Ce n’est donc pas d’un échec dont il faut parler avec Aquin, mais d’une véritable réussite. L’écriture ouvre le champ à une action libérée des déterminismes du récit dominant de l’histoire. Il ne s’agit pas là d’une simple victoire formelle, entendue au sens d’une entourloupette littéraire ou d’un exercice de rhétorique; les essais aquiniens reconnaissent trop bien les pouvoirs du langage pour se laisser persuader de leur impuissance sur le plan du réel. Ils fournissent au contraire l’occasion d’un renversement de l’histoire en créant un vide dans le récit de la rébellion de 1837-1838. C’est là le principal reproche que formule l’essayiste au sujet des Patriotes : ceux-ci n’ont pas compris qu’ils venaient de provoquer une rupture stylistique au sein du récit historique. Ils n’ont pas vu que le scénario changeait de main et qu’ils se trouvaient désormais à la tête de leur propre avenir.

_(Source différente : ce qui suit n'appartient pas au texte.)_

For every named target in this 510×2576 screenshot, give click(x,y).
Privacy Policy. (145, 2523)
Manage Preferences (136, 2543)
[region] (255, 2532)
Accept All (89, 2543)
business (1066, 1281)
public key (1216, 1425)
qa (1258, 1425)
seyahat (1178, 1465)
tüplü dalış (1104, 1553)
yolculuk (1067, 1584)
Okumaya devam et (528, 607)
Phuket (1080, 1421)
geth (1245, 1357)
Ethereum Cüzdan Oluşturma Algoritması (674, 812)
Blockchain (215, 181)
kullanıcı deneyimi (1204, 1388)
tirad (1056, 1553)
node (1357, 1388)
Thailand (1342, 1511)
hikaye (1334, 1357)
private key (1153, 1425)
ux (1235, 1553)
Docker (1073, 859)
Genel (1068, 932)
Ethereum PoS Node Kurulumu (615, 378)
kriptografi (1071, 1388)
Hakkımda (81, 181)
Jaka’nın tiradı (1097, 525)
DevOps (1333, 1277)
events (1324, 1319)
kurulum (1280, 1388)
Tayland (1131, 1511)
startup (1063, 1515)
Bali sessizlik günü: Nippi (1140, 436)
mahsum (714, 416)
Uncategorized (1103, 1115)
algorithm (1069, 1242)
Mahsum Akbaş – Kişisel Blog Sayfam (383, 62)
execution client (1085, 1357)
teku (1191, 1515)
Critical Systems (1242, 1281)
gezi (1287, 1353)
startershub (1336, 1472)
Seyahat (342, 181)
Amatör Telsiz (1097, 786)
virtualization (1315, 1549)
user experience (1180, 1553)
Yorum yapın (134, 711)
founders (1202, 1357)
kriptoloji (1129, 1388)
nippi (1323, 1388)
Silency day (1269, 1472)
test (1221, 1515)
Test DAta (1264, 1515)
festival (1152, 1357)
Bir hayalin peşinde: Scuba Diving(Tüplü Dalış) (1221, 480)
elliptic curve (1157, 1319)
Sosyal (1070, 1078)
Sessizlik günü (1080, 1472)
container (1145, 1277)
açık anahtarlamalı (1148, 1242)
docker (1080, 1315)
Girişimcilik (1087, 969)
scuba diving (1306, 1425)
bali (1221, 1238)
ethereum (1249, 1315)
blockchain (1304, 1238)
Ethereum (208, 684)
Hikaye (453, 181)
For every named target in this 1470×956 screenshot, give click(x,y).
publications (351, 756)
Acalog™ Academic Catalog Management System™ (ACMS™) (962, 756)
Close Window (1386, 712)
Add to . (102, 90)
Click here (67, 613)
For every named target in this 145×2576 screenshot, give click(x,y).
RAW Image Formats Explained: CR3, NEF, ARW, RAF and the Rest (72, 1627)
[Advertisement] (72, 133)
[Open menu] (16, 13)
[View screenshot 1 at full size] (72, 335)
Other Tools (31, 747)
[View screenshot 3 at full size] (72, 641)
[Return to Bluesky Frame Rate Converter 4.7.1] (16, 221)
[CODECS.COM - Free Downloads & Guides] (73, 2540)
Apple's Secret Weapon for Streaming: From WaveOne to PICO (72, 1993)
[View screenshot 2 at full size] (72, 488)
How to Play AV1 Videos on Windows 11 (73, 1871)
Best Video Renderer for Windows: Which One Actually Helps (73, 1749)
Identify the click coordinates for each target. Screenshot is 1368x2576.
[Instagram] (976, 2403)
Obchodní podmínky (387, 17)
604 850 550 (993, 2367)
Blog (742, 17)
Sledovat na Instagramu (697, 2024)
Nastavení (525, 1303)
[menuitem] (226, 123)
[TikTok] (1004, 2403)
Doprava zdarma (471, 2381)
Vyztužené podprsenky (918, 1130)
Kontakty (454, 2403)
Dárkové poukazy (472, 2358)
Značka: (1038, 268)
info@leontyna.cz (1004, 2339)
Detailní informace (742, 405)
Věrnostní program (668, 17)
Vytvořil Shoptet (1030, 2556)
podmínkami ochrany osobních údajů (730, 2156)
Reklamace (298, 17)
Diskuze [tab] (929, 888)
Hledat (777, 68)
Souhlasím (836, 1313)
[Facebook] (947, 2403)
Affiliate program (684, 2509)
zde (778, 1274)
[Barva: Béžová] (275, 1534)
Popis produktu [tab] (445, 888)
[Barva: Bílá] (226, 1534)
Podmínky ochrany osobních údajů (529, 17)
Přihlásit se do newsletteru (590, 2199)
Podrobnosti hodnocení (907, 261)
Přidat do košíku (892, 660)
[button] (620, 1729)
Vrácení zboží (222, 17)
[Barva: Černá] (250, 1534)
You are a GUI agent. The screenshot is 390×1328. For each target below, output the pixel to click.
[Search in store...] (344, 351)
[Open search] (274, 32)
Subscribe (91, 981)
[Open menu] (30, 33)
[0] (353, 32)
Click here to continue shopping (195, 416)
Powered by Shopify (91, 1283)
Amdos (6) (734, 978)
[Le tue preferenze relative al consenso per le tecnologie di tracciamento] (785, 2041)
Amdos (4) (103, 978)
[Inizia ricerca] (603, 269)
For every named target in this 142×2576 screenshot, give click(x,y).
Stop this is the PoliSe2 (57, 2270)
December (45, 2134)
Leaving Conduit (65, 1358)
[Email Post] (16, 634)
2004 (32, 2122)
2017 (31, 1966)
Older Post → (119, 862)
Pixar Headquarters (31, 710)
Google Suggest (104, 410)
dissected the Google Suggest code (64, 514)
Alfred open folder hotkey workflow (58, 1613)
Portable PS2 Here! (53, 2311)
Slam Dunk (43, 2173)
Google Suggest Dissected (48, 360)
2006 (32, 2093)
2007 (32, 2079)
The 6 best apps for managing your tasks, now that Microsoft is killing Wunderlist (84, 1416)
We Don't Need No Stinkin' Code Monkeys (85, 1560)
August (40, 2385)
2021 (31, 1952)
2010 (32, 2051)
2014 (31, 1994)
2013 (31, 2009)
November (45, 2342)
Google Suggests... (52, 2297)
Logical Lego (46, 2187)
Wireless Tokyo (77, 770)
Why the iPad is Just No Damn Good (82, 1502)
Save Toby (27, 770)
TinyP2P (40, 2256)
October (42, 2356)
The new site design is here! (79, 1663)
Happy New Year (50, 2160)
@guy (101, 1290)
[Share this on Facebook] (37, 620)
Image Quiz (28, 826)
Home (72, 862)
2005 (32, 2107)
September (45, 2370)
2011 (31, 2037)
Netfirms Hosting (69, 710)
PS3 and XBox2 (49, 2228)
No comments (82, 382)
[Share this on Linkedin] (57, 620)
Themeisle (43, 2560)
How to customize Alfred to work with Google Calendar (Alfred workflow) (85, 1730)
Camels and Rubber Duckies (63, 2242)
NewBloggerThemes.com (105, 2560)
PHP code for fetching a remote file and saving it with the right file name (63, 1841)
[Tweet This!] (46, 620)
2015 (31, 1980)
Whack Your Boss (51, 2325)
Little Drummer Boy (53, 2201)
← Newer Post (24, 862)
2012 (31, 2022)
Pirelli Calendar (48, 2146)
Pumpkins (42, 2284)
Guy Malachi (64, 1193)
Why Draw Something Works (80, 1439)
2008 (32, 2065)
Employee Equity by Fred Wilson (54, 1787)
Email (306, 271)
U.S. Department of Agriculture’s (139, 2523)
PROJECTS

Le raté de l’histoire était donc avant tout relié à une incompréhension littéraire. Il était d’ordre stylistique.
C’est ce qu’Aquin nous dit en présentant l’histoire à la manière d’une tragédie : il manque encore aux Canadiens français une certaine conscience de l’histoire. L’essayiste montre en effet que c’est avant tout le « chœur » qui se trouve sans paroles, c’est-à-dire l’instance appelée à commenter l’action. Le chœur est ce qui accompagne le mouvement de l’histoire, il traduit et amplifie son mouvement. En se trouvant muselé par la surprise, le chœur amène l’histoire à péricliter. Tout à coup, on la trouve hors de tout cadre de compréhension. Mais l’histoire ne perd pas son sens pour autant. Ce qui manque, selon Aquin, c’est justement cette voix qui permettrait de s’approprier le sens de la dérive historique. De là son insistance sur le « style » de la rébellion, qui présente l’acte révolutionnaire à la manière d’une poétique, d’un art de dire et de faire les choses. L’attaque de Saint-Denis a été victorieuse, car elle a joué de surprise. Plus que les troupes anglaises, elle a déjoué les plans des Patriotes eux-mêmes qui croyaient se battre pour se livrer à la mort. Là où la défaite s’est jouée, ce n’est pas tant sur le terrain de la guerre que dans les esprits impuissants à saisir le basculement de l’histoire : « Il faut, à mesure que progresse le combat armé, s’approprier les armes de l’ennemi, mais jamais sa stratégie! » (Ibid., p. 132.) Les Patriotes ont laissé filer la suite narrative de l’histoire en ne percevant pas dans leur avancée, dans leur attaque par la guérilla, une tactique qui leur était propre, qui fondait leur style, leur marche vers la victoire.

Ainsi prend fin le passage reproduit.